▶ _WHAT THE EXERCISE ASKS_:
Search the material for "Гибкие" and show all lines that contain it.

▶ _DATASET RECORDS_:

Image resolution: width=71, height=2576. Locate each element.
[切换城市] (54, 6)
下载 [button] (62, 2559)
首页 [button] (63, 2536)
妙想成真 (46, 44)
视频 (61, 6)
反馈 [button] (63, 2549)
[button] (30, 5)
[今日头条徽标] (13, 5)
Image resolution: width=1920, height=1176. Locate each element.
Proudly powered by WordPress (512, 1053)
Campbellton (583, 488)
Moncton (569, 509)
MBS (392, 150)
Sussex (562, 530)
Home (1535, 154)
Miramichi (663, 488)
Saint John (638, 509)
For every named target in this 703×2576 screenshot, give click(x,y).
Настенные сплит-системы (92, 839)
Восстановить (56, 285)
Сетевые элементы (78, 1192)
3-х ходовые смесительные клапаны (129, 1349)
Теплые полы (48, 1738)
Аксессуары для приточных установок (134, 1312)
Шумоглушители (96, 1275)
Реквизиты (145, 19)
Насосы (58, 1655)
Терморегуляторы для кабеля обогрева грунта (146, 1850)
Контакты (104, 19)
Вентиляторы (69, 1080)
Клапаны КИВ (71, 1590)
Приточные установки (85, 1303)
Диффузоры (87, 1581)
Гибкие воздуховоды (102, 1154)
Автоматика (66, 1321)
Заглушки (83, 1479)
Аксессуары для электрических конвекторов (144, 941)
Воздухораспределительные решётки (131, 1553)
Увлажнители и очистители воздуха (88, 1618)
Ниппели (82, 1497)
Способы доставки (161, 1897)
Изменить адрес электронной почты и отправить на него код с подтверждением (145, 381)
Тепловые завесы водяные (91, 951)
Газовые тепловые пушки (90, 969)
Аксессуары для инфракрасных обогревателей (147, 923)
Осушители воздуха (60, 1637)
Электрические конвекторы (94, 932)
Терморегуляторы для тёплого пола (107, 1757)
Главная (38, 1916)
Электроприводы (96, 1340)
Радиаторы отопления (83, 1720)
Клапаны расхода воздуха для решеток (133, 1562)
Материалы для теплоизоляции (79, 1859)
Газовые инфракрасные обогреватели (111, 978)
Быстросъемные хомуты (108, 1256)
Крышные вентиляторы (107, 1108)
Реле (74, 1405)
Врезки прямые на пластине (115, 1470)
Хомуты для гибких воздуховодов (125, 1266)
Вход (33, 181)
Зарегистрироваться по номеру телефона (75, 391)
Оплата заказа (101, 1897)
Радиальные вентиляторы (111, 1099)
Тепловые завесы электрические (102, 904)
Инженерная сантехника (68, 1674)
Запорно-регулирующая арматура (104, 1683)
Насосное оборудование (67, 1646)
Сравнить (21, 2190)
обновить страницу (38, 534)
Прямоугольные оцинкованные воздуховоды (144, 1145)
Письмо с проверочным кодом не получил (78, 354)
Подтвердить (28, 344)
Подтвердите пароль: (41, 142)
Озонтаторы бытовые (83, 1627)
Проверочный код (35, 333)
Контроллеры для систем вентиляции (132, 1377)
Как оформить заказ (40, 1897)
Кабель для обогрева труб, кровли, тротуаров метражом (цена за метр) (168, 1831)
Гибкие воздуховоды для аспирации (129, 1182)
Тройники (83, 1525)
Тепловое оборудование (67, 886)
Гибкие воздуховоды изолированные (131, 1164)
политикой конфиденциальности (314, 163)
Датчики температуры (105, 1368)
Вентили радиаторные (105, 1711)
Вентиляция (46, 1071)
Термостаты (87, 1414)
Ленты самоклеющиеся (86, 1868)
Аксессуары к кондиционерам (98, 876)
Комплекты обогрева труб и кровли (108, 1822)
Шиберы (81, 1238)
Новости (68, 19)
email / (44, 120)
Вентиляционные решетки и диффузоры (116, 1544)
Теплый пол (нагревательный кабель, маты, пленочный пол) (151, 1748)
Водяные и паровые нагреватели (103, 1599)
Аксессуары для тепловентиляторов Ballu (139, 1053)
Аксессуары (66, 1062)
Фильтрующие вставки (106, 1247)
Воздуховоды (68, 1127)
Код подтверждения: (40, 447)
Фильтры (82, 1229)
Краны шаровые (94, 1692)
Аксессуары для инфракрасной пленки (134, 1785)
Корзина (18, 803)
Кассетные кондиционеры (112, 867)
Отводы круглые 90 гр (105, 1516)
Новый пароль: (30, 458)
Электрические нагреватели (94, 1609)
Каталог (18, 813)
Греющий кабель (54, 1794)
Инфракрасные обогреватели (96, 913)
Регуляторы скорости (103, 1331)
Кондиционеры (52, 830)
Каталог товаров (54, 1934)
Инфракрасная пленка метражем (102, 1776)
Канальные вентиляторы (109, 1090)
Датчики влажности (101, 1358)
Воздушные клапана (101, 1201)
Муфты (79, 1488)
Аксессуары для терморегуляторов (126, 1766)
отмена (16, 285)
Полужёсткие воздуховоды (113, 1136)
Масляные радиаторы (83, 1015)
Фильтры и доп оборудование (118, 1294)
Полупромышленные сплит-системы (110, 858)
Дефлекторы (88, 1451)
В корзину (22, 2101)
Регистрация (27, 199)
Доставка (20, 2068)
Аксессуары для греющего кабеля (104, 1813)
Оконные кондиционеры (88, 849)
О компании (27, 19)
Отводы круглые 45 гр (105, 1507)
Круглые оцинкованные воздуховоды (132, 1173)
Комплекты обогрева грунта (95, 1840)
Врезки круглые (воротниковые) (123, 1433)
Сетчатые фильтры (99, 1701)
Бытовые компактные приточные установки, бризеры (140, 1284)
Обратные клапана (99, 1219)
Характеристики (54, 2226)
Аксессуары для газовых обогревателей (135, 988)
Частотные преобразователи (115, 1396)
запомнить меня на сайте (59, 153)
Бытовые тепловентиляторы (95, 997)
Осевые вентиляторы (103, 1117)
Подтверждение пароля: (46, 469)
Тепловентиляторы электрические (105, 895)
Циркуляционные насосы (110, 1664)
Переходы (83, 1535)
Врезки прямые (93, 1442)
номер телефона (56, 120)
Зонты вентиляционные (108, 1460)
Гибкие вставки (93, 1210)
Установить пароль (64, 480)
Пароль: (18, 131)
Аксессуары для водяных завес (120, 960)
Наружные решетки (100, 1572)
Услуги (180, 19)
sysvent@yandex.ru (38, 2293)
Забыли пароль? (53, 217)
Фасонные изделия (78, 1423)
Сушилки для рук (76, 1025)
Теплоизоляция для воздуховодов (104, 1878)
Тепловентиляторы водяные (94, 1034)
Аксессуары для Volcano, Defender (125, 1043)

▶ _YOUR SOLUTION_:
Гибкие воздуховоды (102, 1154)
Гибкие воздуховоды для аспирации (129, 1182)
Гибкие воздуховоды изолированные (131, 1164)
Гибкие вставки (93, 1210)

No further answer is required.